Jueves 03 de Noviembre de 2022
Quizás no muchos sepan que este 3 de noviembre se celebra el Día Mundial del Sándwich en honor al inglés John Montagu IV, conde de Sándwich, quien fue el primero en colocar un trozo de carne entre dos panes para no ensuciarse las manos y poder jugar a las cartas con sus amigos de la alta sociedad. Si de sándwiches se trata, hay uno que está en el corazón y la idiosincrasia de los rosarios. Mucho más acá en el tiempo, por la década del 50, el rosarino Rubén Ramírez tuvo una idea que trascendería las fronteras: inventó el popular carlito.
Fue en el bar Cachito, en Maipú y avenida Pellegrini, donde Ramírez decidió "jugar" y se puso a trabajar en un sándwich que consistía en dos tapas de pan con manteca, una capa de queso, otra de jamón, ketchup, una nueva capa de jamón y queso y la otra tapa con manteca.

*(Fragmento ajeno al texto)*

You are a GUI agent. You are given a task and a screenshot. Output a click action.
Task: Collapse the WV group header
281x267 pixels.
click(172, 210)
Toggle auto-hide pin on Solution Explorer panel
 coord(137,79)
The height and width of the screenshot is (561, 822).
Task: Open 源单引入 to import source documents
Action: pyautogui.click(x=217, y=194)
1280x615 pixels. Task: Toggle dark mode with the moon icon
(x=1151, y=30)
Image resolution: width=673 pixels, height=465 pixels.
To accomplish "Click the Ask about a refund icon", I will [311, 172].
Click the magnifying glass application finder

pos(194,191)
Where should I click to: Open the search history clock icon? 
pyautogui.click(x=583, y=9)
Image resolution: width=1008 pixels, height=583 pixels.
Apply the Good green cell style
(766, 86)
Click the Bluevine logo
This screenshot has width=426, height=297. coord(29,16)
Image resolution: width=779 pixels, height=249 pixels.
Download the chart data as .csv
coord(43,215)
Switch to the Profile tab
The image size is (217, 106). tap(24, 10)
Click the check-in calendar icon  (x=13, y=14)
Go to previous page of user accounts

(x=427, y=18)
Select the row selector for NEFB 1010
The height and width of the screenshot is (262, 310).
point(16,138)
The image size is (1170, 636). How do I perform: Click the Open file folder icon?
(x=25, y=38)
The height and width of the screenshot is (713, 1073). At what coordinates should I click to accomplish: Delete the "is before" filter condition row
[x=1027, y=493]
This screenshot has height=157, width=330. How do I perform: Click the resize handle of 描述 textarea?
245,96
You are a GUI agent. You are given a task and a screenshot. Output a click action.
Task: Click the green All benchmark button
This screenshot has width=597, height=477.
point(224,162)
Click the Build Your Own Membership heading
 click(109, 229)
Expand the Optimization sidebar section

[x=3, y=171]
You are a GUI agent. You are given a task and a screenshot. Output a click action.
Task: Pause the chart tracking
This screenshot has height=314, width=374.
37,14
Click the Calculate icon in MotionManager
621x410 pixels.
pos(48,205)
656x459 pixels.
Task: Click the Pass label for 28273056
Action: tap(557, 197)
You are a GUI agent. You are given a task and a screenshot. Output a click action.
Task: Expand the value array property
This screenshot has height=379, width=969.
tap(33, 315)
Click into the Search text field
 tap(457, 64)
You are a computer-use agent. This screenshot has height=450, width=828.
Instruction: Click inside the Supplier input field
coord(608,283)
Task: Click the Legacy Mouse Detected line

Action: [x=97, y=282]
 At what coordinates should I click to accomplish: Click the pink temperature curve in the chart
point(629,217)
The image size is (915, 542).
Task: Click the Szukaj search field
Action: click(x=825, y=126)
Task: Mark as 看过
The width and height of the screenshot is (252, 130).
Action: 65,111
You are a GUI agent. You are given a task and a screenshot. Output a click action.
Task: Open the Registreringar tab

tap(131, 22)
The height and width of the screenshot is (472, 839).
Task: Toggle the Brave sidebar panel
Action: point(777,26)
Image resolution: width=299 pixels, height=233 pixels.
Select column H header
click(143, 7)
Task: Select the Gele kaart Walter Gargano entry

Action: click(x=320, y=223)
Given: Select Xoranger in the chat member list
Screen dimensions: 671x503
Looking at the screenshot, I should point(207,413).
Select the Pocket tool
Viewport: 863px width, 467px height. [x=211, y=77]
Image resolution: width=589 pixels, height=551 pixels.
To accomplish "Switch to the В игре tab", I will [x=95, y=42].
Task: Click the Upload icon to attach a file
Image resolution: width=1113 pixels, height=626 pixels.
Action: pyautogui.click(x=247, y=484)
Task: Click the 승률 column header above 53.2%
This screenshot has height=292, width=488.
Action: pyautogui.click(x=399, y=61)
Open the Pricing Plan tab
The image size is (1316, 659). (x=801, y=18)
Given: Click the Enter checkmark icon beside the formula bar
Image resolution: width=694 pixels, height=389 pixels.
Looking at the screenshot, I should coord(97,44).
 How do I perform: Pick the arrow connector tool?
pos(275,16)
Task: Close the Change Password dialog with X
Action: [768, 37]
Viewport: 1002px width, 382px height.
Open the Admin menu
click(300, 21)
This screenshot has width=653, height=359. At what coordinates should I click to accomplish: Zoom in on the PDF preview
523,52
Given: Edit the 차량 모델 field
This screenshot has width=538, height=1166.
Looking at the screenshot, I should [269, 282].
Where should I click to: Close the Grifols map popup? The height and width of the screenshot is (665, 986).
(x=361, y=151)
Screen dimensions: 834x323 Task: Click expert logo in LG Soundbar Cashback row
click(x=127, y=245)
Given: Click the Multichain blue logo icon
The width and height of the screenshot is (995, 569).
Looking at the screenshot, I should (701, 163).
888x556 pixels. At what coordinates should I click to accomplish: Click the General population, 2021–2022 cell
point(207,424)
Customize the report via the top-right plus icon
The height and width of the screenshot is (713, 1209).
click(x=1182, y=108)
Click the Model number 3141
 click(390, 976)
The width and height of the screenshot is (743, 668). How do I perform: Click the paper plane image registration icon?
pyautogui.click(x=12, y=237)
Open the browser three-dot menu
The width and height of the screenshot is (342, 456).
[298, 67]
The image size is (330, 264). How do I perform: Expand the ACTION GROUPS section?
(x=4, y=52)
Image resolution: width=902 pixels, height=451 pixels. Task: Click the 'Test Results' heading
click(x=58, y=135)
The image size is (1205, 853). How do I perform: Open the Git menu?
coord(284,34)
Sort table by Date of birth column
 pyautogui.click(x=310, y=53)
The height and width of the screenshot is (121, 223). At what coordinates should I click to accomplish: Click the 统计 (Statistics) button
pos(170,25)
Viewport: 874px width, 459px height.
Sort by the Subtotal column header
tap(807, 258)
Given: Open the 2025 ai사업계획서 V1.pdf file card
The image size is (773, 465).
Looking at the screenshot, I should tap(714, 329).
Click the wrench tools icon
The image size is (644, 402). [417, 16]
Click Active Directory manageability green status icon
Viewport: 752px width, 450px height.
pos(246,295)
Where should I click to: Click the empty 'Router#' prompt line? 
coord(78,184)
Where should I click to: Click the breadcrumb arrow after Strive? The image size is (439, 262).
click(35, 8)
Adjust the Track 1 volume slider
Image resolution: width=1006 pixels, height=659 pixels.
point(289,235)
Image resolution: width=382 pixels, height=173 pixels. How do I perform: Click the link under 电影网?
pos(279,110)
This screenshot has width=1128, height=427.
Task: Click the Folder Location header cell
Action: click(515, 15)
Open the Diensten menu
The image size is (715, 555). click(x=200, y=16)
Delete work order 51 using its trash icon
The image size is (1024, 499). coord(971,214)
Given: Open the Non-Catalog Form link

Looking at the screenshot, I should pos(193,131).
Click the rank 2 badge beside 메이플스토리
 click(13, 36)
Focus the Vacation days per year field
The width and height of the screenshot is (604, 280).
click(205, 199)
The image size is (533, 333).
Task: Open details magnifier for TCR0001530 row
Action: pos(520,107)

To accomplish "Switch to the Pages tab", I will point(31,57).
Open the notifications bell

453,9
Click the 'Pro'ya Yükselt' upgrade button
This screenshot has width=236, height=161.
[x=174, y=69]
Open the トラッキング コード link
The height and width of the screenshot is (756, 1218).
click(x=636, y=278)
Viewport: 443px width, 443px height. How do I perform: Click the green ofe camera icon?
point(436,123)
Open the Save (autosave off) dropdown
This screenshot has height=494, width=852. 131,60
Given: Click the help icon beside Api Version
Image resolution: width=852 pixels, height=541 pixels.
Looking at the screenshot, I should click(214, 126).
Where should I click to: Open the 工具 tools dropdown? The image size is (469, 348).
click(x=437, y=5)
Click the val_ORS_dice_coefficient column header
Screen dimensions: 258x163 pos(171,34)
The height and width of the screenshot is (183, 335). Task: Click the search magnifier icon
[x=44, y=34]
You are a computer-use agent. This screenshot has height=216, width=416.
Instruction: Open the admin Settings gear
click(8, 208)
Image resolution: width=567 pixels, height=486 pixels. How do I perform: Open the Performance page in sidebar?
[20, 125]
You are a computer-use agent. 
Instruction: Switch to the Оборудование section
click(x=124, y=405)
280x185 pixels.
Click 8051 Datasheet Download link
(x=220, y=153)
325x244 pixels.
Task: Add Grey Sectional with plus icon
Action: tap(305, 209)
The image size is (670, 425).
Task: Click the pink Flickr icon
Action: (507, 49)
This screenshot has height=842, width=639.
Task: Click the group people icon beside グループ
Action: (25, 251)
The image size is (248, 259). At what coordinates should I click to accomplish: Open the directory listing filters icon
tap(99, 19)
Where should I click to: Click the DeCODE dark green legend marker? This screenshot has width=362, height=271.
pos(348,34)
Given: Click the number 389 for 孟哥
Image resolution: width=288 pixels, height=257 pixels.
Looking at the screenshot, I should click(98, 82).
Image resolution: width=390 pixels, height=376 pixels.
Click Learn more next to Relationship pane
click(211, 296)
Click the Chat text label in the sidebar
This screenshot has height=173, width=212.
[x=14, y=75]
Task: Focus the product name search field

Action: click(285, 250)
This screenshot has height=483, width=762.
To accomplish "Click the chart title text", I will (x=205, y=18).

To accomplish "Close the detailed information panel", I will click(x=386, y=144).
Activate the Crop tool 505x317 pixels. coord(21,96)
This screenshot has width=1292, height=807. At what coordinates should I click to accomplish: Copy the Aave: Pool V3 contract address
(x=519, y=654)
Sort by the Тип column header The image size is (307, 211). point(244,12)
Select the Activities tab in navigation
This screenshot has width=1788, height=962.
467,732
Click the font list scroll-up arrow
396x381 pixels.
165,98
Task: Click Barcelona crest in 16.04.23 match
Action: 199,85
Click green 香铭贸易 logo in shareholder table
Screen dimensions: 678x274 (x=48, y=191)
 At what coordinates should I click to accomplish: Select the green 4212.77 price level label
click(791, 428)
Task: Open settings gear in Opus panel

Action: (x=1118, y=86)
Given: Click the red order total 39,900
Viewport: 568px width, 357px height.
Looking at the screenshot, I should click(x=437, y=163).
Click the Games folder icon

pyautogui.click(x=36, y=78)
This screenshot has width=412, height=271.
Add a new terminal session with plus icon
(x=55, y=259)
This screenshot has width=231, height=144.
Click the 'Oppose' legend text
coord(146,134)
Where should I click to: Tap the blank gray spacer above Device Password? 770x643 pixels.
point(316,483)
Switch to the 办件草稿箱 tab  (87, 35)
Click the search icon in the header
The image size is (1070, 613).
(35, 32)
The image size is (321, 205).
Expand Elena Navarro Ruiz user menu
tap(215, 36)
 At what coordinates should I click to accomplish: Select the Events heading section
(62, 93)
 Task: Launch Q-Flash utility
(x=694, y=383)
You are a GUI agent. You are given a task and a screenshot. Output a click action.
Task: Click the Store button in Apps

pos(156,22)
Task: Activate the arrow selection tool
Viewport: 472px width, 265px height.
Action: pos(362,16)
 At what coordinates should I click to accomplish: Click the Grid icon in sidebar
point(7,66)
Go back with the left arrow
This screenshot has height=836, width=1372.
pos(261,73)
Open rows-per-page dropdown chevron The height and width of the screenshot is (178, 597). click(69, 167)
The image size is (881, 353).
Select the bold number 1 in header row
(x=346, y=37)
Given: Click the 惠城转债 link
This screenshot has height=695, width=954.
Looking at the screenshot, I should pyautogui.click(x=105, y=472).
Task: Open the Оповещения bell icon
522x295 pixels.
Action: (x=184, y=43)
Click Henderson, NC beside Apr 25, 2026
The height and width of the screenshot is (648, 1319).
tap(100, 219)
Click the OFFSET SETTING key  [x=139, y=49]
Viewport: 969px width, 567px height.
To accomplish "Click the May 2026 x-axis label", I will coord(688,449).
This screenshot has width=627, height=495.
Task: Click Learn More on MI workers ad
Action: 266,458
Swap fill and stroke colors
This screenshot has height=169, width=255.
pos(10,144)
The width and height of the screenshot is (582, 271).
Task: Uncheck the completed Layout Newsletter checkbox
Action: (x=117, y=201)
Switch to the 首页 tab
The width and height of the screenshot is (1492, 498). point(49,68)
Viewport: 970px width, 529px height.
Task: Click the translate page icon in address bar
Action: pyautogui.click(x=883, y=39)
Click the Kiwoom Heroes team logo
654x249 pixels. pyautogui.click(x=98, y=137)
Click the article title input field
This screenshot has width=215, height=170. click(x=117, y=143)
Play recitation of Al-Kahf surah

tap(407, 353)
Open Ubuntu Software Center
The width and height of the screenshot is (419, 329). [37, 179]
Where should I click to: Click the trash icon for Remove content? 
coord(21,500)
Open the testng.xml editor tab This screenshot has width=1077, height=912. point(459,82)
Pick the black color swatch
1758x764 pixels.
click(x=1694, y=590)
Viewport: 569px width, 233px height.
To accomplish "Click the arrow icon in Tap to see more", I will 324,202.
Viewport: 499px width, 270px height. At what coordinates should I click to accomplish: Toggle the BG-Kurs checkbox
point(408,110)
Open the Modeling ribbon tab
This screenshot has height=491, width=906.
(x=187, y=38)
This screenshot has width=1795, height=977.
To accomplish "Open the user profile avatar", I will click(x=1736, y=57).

"Por ese entonces no se patentaba nada. Tengo 86 años y yo tenía más o menos 17 ó 18 años. Fue una de esa cosas que se te ocurren un día y bueno", recordó. "Ni existían las máquinas para hacer carlito. El primero que hice era en una máquina donde se cocinaban los lomitos con dos planchas de acero. Tenía como un reloj y giraba. Puse el sándwich allí y se lo empecé a dar a los amigos para que probaran. Y a todo les gustaba. Fue creciendo y creciendo y se convirtió en un boom", dice Ramírez hoy al programa "El primero de la mañana", de LT8.
Según cuenta, el ponerle ketchup era un toque distintivo para el carlito, el sándwich que no figura en ninguna carta del país, solo en Rosario. Bien de acá, como el Negro Fontanarrosa y Alberto Olmedo.
"En esa época el ketchup venía en unas botellitas y se lo rebajaba con agua porque era muy espeso. El carlito lleva manteca, no lleva mayonesa como muchos le ponen, porque humedece el pan. Lleva además una tapa de queso, otra de jamón, después el ketchup entre el jamón y la otra tapa de queso y después la manteca. Después, a la carlitera", detalla Ramírez, un jubilado hincha de Central que nunca ocultó el porqué del nombre: "Le puse carlito por que mi hijo se llama así, Carlitos".
En el recuerdo quedan personajes de la talla de Tito Lusiardo, de figuras del tango como Alberto Castillo y el mismísimo Edmundo Rivero y muchas más. Y cientos de miles de rosarinos que aún en la actualidad siguen disfrutando de un plato típico rosarino.
Tal fue la trascendencia del carlito de Rubén Ramírez que en 2013, tras una propuesta de la Asociación Civil Paseo Pellegrini, se lanzó la semana del carlito. Un año más tarde, en octubre de 2014, la receta fue declarada patrimonio cultural por el Concejo Municipal por una iniciativa presentada por el entonces concejal Carlos Comi. La intendenta Mónica Fein fue la encargada de entregarle una plaqueta por su gran aporte a la gastronomía rosarina.